Here on the Swahili Coast of Tanzania you find fruits that are more than rare or totally unknown in Europe, e.g. Jackfruit (green fruit with spikes and up to 10kg heavy), which produces a huge mess if you don’t know beforehand, that the white stuff is better than any glue you can buy.

Or the Cherimoya (or Custard Apple), which is small and green and also spiky and also easier to handle if you have time (and you do have time in Tanzania) to take out all the little black seeds and make it as a parfait or a nice ragout for desserts.

But of course there are also the fruits that are less known like Baobab seeds (you know, from these huge Baobab trees), which are great together with Vanilla in a juice.

And then there are the ingredients, from which we don’t know the names in anything besides Swahili and which even most of the locals don’t know what to do with them and are surprised to see them used in the kitchen of a lodge. Some examples here are Tonga (see picture) or Bungu (looks a bit like passion fruit, but is really sour – lemon is nothing compared to Bungu).

The worst is the Bibo, this is the fruit (not the nut) of the Cashew, which looks a bit like an apple. I tried to make it into a juice or as a cocktail, to cut it into thin slices and bake caramelized chips – the problem stays the same: it’s impossible to get rid of this floury taste that it has. The only option that I know of is to produce beer from it like the locals do – but well, come on, I am a chef, not a German beer brewer. If you know of anything that could help get rid off this floury taste or have any idea, you’re more than welcome to post them… Cheers!

Cooking with lobster and little tiny ants

Running a kitchen in Africa is really exciting, because you get really fresh and untreated products from the sea and the land; but also unknown products you will find, for which you have to first figure out what it’s good for at all. The big benefit of a family-run lodge here is, that if we have new unidentified products, we try them ourselves – until now everybody is still alive 🙂 and you get an honest feedback as the chef.
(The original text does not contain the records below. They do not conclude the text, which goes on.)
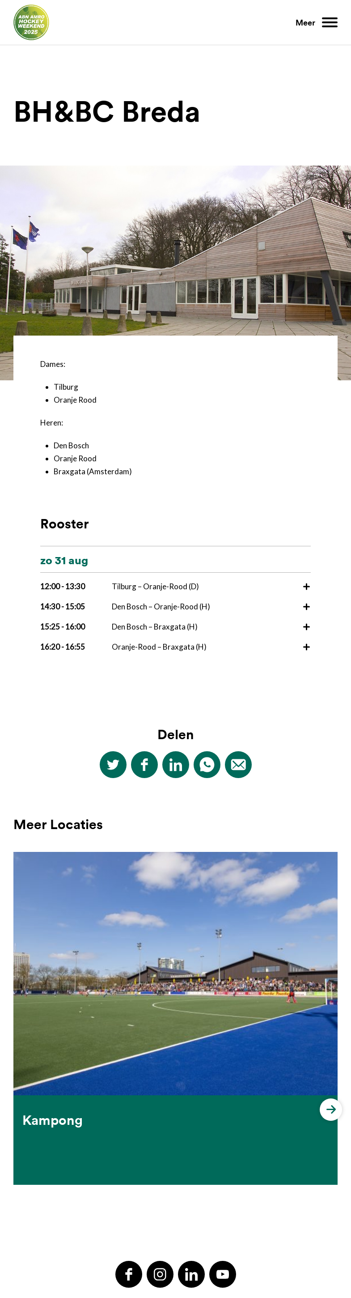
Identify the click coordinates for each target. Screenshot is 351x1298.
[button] (331, 984)
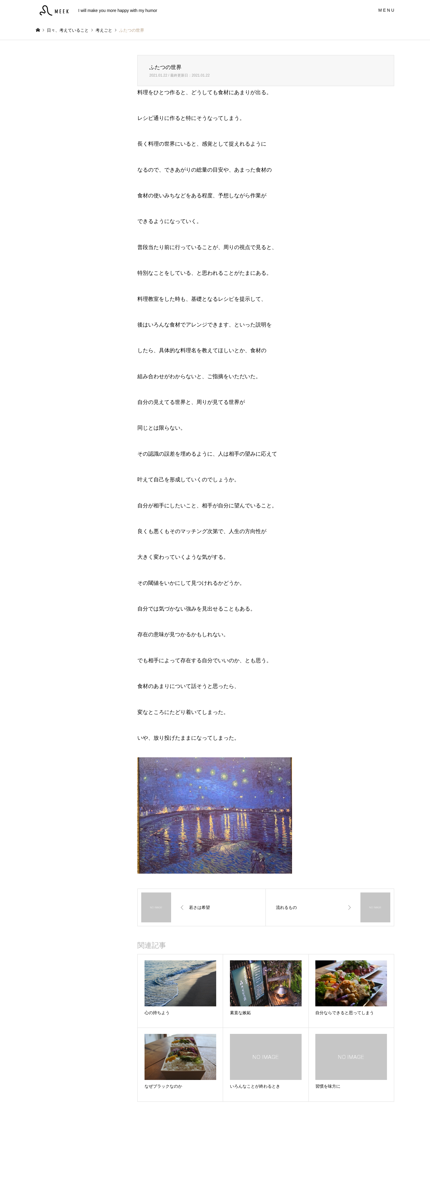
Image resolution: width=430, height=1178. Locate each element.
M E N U (386, 10)
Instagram (38, 1162)
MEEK (215, 1162)
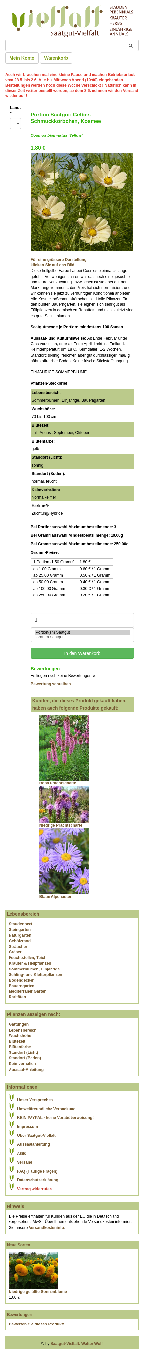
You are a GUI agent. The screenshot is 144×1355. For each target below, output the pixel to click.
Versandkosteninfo (46, 1227)
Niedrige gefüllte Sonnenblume (38, 1291)
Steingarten (20, 930)
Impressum (27, 1126)
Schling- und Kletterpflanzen (35, 974)
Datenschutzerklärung (37, 1180)
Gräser (15, 952)
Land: (15, 110)
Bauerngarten (21, 986)
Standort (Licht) (23, 1052)
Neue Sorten (18, 1245)
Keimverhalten (22, 1063)
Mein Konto (22, 58)
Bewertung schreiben (51, 684)
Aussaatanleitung (33, 1144)
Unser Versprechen (35, 1100)
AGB (21, 1153)
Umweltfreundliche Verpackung (46, 1109)
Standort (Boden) (25, 1058)
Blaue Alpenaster (55, 896)
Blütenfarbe (20, 1047)
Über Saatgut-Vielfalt (36, 1135)
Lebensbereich (23, 1030)
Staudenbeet (20, 924)
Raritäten (17, 997)
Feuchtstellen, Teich (27, 957)
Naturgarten (20, 935)
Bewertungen (19, 1314)
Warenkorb (56, 58)
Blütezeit (17, 1041)
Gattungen (19, 1024)
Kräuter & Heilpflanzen (30, 963)
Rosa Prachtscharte (57, 783)
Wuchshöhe (20, 1035)
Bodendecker (21, 980)
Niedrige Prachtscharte (60, 825)
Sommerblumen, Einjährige (34, 969)
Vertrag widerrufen (34, 1189)
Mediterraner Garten (28, 991)
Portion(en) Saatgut (82, 632)
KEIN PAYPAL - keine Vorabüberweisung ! (56, 1117)
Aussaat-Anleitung (26, 1069)
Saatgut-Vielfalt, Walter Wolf (77, 1343)
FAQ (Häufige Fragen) (37, 1171)
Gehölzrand (20, 941)
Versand (24, 1162)
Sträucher (18, 946)
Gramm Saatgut (82, 637)
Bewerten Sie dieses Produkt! (36, 1324)
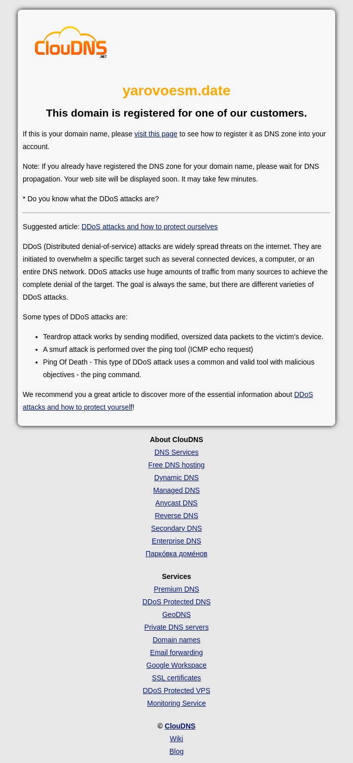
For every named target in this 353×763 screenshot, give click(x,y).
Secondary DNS (176, 528)
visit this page (156, 134)
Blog (176, 751)
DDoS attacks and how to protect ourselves (150, 227)
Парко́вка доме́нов (176, 554)
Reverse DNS (176, 516)
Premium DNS (176, 589)
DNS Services (176, 452)
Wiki (176, 739)
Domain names (176, 640)
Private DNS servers (177, 627)
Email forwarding (176, 652)
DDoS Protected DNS (177, 602)
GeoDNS (176, 614)
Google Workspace (177, 665)
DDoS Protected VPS (176, 690)
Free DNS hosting (176, 465)
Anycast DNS (176, 503)
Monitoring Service (176, 703)
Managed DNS (176, 490)
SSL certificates (176, 678)
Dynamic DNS (176, 478)
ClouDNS (180, 726)
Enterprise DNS (176, 541)
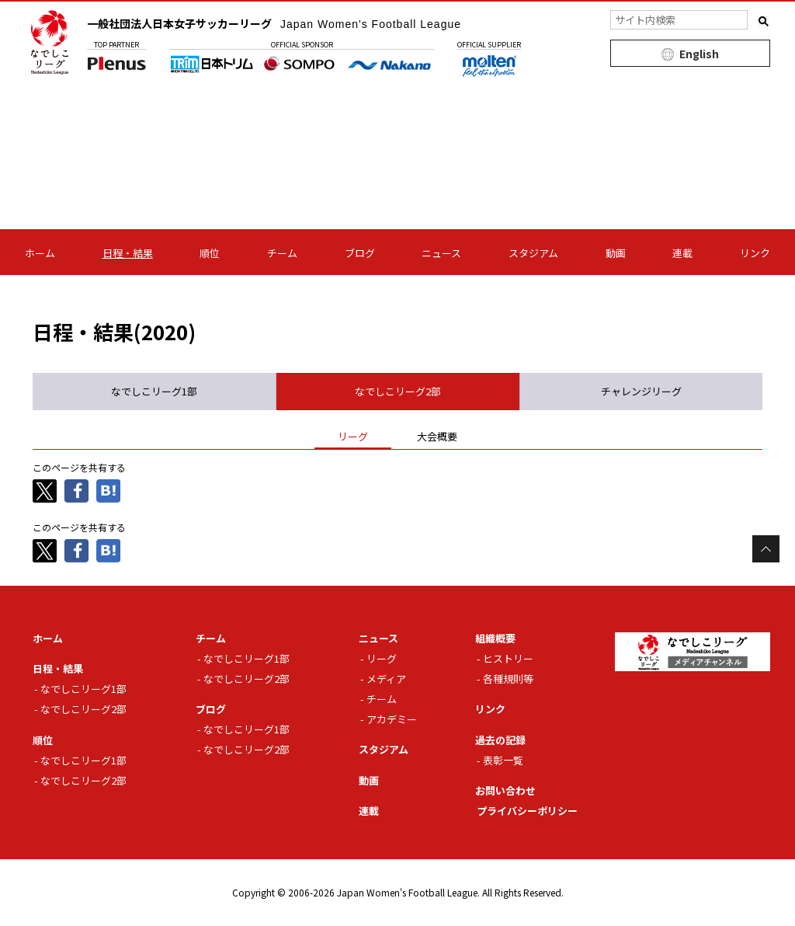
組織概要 (495, 638)
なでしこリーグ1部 (83, 688)
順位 (210, 252)
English (699, 53)
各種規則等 (508, 678)
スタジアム (533, 252)
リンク (755, 252)
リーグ (381, 658)
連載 (682, 252)
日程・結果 (127, 252)
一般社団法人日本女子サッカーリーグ (274, 23)
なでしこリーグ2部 (83, 708)
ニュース (441, 252)
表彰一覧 (503, 760)
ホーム (40, 252)
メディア (386, 678)
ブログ (360, 252)
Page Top (765, 548)
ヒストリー (508, 658)
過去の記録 (500, 740)
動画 (616, 252)
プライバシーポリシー (527, 810)
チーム (282, 252)
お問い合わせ (505, 790)
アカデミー (391, 719)
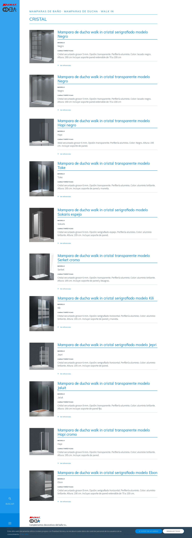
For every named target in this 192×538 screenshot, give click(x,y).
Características (65, 51)
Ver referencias (65, 65)
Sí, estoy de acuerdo (148, 532)
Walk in (107, 11)
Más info (24, 535)
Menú (10, 528)
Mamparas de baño (45, 11)
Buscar (10, 504)
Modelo (61, 43)
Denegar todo (173, 532)
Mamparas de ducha (81, 11)
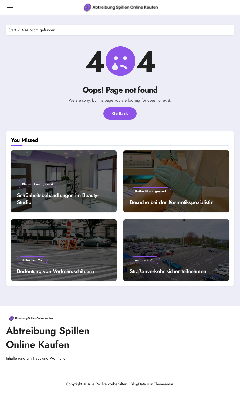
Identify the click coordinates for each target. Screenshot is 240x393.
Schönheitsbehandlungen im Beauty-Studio (57, 198)
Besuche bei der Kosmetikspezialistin (171, 202)
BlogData (138, 384)
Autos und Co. (32, 260)
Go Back (120, 113)
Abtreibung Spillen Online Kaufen (47, 338)
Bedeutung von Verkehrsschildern (55, 271)
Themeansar (163, 384)
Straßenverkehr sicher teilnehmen (168, 271)
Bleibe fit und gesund (37, 184)
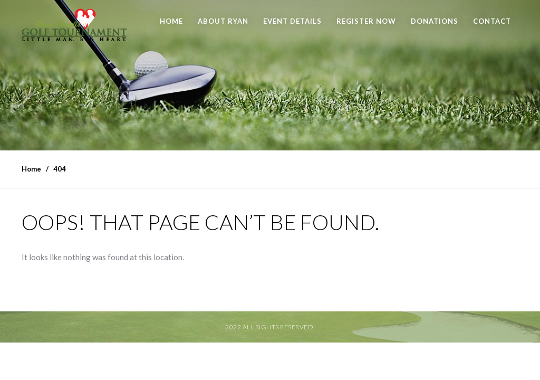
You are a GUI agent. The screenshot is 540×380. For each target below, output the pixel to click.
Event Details (292, 21)
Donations (434, 21)
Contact (492, 21)
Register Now (366, 21)
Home (171, 21)
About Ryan (223, 21)
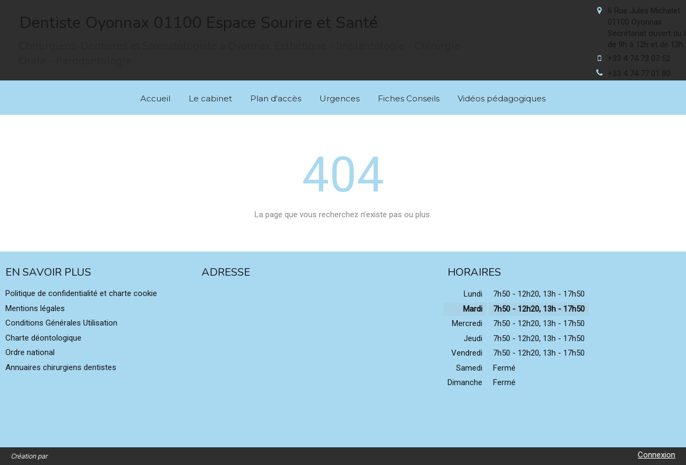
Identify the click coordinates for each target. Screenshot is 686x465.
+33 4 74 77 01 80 (639, 73)
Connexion (656, 455)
But there are also lots of difficulties that you have to face (in Germany certain things are working, but not here), like the humidity, which makes you bake some stuff just on time, but also the wildlife (little tiny ants), which force you to work extremely clean and fast.

Also good and exquisite products are possible to afford without going bankrupt, like lobster for example. On the other hand many products are not always available, so that as a chef you have to be very creative and organized with your stock – you don’t get the supplies delivered to your door (ok, besides the fish and the seafood coming right from the ocean). And you also have to be very careful with your resources like water and electricity since Tembo Kijani is a self-sufficient lodge and these are very limited resources and don’t just “come out of the tap or plug” like in Europe, but it definitely makes you appreciate them more.

All in all it’s great to cook in Africa if you know the basics in the kitchen, because you have to make everything by yourself – bread, gnocci, parfait, where in most other places you would take the shortcut and just order it, but I hope you’ll feel the difference when enjoying your next dinner at Tembo Kijani.